Later in the morning, we arrive at St. Jean and Lock 9. At only 110' long and 24' wide, at first it looks like a tight fit. Once in the lock, the first thing you notice are the flowers. Both sides of the lock a have a long row of flower boxes.

The next thing that got my attention was Danni. Oolala... the lockmasters on the Erie Canal never looked this good!
As if the trip up the Champlain wasn't pretty enough, the Chambly Canal is a ride through a whole different country. There is just something about Quebec that makes you want to stop... and wonder what it is that they put in the water? This is cruising thru the canals of France and never leaving the western hemisphere. The cost for a 48' yacht - $68 Canadian.

 Lockmaster Roger with Owner Andre
 Note in the background the roads. A century ago, these would have been the mule roads from which barges were pulled while transporting goods between Montreal and the Hudson River. Now these mule roads are paved over bike paths. We saw no less than 200 bicycles on our tranist.
An interesting note about the Chambly Canal; except for Lock 9, the rest of the locks in the system are hand operate for the big wooden doors, just as it was done when the system was completed in 1843. The lockmasters all are friendly and the grounds are so nice that locals come down to the locks to watch the show and picnic. In fact, a father and son "ride the gate" as it's opened. This is something you will never see on a US lock.
We started at Lock 9 at 1140 and by 1515, we had completed the flight at Locks 1-3 and launched out into the Chambly River. It was sad to see the end of this portion of the journey. And with the Erie Canal out of action, for what I think will be two years, I am certain to see this canal system again.

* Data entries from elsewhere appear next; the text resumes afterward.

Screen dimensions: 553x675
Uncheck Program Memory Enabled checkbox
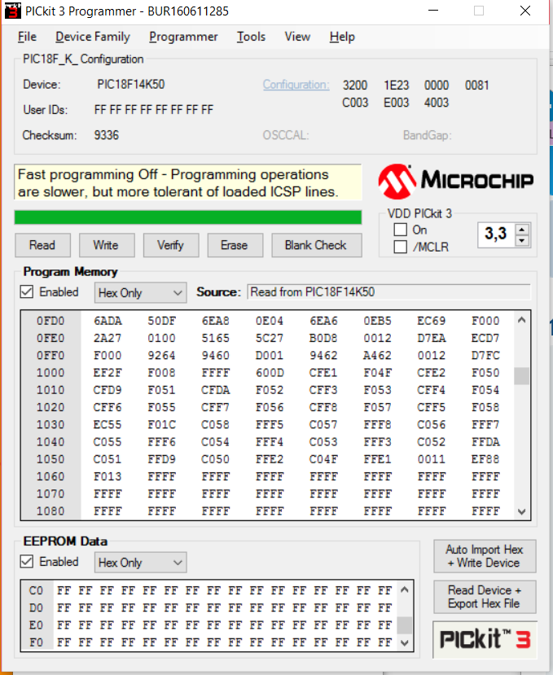click(x=27, y=292)
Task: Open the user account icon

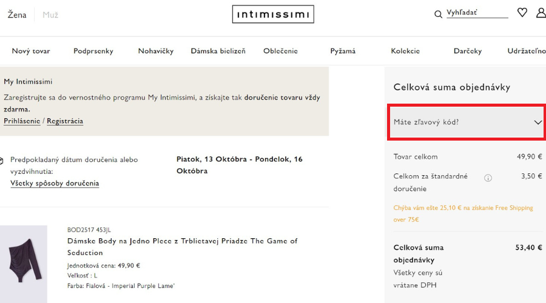Action: pyautogui.click(x=541, y=13)
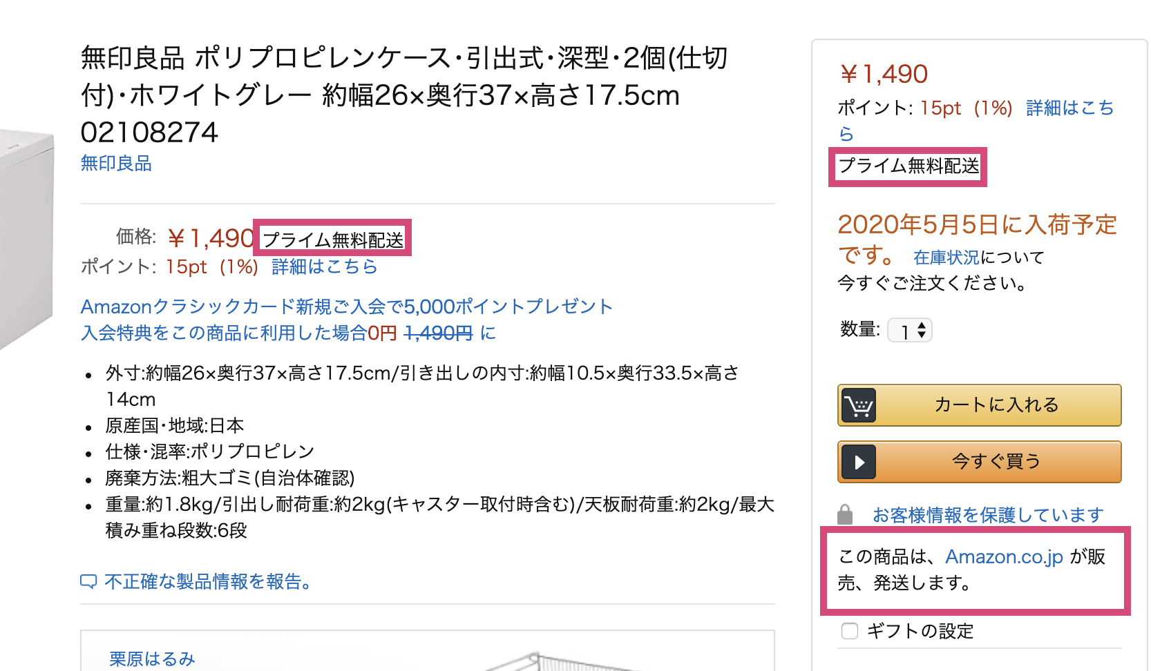This screenshot has width=1151, height=671.
Task: Open the Amazonクラシックカード新規ご入会 offer link
Action: [346, 307]
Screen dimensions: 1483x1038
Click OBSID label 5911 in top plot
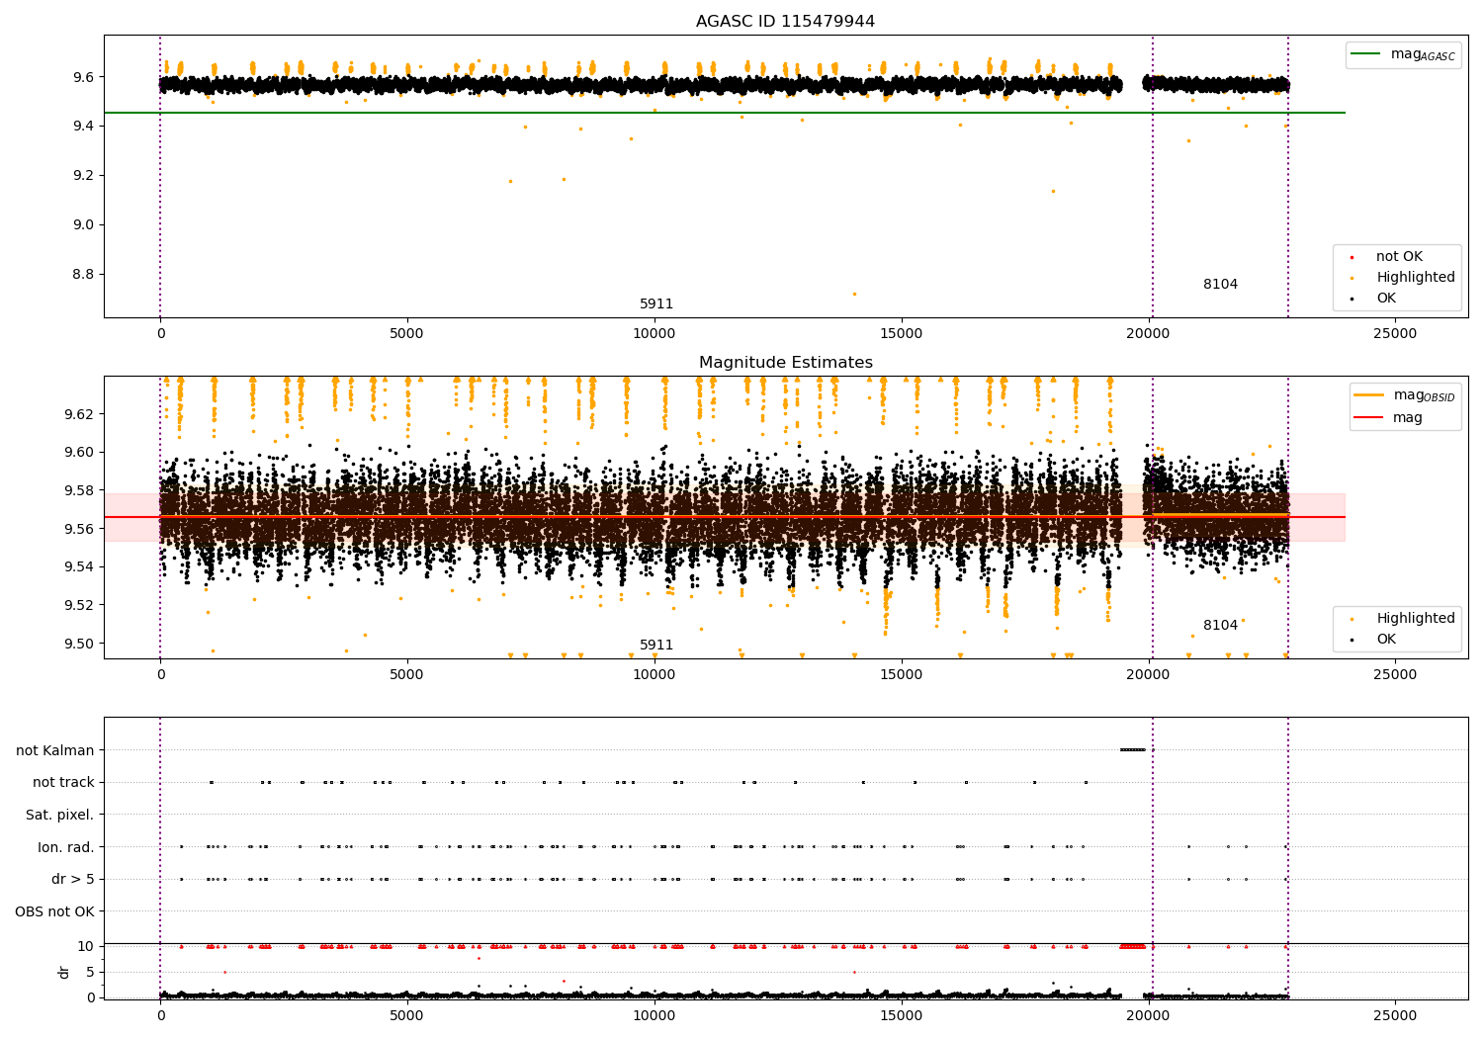(655, 304)
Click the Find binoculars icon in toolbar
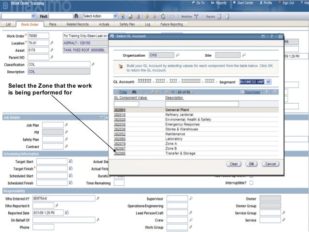Image resolution: width=309 pixels, height=232 pixels. click(76, 16)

Once out of the canal and into the river, it's pretty straight forward. Speed limit is 10 kilometers per hour (whaaaa?). The scenery is not disappointing. Many catherdrals dot the shoreline and
seeing how it's Sunday,  the shepard calls his flock with a cacaphony of bells ringing over the water.
 Every so often there is a cable ferry across the river.
Why, we even got a fly-by by the Canadian Air Force welcoming us to Canada!
The cruising season up here is form May thru October. So, boat owners are now just starting to pull their boats out for winter storage. Here is what a Canadian Travel-Lift looks like.
1825: We end the day tied to the lock wall at Saint Ours Lock; which by the way operates from 0830 in the morning til 1530 in the afternoon. Next stop - Sorel, Quebec.